Hot Springs County School District Business Manager Chauncy Johnson presented CPA Deborah Roget on Nov. 16 to discuss the district’s latest audit.

“Over the past couple of years, it’s been difficult for her to be here in person, because of different COVID-19 situations,” Johnson said of Roget, who had spoken with Hot Springs County School Board Clerk Nichole Weyer and Board Treasurer Joe Martinez, “as well as my office, the business office staff,” superintendent Dustin Hunt and bookkeeper Kathy Groh, earlier that same day.

According to Roget, “The audit is unmodified, there were no disagreements with management, and the books were in very good shape.”

Roget opined that “it’s nice to see an audit and a school district that is very financially conservative. You have good resources, you have good fund balances, and everything looks very good that way. I had hardly any journal entries to make. Their books were good. I didn’t have to go in and clean up or do anything like that.”

Roget explained that everything except for the general fund appears to have made money this year, which she believes would have broken even if not for two key transfers, and was still “pretty close” to doing so with them.

Roget deemed the $1,487 net change in fund balance “a minor loss,” while she noted the special revenue “went up considerably,” which she suggested had to do “with the federal money, and maybe spending less of the Wyoming Foundation money.”

Roget reported that food service “had a little loss, is all,” while the daycare fund actually made money, due to the transfer of all the equipment, the building and some supplies and equipment from the depreciation reserve, as well as the $100,000 from the general fund.“

Everything went fairly smoothly,” said Roget, who cited the segregation of duties as one of her findings for this year. “It would not be feasible for you to hire enough staff to cover everything, (but) you don’t want one person to have control over two separate areas.”

Roget elaborated that a budget violation in the special revenue fund stemmed from the district receiving so much COVID money during the year that “you spent a lot more out of the special revenue fund than you normally would, and it was never amended.”Roget placed that amount at roughly $500,000 more than usual, which she acknowledged was “quite a bit,” and with the pandemic still ongoing, she advised the district, “That’s just something you’ll have to watch going forward.”

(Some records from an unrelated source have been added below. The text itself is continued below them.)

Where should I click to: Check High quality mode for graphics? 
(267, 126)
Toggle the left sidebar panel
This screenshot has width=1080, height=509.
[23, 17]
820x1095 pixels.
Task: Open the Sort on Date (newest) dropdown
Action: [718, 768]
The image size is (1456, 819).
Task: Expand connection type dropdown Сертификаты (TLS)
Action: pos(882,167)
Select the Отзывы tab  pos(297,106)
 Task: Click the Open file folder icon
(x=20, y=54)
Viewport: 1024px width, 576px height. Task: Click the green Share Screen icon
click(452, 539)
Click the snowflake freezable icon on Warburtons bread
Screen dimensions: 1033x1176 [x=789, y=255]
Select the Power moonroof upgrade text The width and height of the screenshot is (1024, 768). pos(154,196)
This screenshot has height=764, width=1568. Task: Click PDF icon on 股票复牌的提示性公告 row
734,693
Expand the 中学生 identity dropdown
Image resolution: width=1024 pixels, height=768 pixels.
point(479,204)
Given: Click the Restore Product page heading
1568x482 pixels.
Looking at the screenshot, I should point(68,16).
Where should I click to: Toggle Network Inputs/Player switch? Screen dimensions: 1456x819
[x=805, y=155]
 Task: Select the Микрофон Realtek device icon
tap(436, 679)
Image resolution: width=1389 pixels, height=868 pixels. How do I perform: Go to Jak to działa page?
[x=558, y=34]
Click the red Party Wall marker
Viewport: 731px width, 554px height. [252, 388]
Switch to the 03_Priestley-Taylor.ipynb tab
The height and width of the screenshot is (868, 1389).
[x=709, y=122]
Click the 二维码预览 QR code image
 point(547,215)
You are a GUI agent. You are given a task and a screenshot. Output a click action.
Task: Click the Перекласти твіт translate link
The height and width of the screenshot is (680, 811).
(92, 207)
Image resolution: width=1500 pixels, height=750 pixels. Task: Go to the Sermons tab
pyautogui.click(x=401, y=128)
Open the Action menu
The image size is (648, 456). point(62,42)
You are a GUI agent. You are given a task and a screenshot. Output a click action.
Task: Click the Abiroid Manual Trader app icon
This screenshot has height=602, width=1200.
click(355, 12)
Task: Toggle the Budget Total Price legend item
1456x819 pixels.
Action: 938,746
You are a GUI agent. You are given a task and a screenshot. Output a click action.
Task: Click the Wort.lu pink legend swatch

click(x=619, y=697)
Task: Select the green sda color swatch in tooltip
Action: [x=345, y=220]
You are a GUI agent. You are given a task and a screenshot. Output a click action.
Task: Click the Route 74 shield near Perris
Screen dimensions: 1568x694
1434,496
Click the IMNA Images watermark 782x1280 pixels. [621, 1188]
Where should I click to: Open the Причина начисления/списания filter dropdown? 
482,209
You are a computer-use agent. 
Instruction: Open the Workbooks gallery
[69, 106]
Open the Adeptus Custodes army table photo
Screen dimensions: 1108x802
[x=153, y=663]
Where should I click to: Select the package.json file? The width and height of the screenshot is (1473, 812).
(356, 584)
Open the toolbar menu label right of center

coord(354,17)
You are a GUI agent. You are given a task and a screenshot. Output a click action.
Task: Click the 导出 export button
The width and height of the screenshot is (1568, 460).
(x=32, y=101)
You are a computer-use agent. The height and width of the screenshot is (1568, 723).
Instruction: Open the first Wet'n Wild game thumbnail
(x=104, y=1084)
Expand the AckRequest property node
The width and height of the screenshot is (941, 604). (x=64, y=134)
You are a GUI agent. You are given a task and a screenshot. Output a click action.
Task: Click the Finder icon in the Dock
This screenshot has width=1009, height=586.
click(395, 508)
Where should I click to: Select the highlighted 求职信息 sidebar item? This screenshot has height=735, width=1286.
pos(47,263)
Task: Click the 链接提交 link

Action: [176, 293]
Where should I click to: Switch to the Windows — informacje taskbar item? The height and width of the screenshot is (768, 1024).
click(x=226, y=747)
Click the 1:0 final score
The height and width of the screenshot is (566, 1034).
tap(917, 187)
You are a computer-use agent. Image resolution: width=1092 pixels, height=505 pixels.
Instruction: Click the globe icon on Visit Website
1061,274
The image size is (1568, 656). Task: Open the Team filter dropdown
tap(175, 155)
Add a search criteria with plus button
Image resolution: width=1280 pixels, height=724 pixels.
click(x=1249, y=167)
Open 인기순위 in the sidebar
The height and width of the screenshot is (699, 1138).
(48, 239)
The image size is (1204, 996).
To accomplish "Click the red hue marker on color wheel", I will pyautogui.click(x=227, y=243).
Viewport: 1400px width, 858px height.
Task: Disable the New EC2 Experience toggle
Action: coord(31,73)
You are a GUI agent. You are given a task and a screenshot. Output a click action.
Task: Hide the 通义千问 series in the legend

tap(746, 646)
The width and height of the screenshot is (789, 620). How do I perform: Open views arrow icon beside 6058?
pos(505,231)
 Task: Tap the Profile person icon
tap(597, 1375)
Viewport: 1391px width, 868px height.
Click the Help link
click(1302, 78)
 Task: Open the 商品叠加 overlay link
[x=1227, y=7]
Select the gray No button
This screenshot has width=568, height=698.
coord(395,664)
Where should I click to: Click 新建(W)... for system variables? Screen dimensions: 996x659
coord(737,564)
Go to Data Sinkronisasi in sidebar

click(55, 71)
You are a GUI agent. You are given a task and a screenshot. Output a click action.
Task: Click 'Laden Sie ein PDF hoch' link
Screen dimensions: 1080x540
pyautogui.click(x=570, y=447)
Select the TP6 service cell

As for the district’s capital assets, Roget classified them as “sort of a problem child,” before she specified, “There are a lot of items on there that don’t belong there. There are duplicate items. There are items put on this year that were put on three years ago, and they put it back on.”

As for the daycare fund, Roget pointed out how food service lists kitchen equipment on the trial balance, and asserted that “daycare is the same type of fund, so you need equipment and building improvements that are separated out just for that.”

While Weyer responded by thanking the district’s business office for doing “an amazing job of keeping us on budget, and making sure we are fiscally responsible,” Martinez credited Johnson with having already reviewed what the district is and will be doing to correct the discrepancies noted in this audit.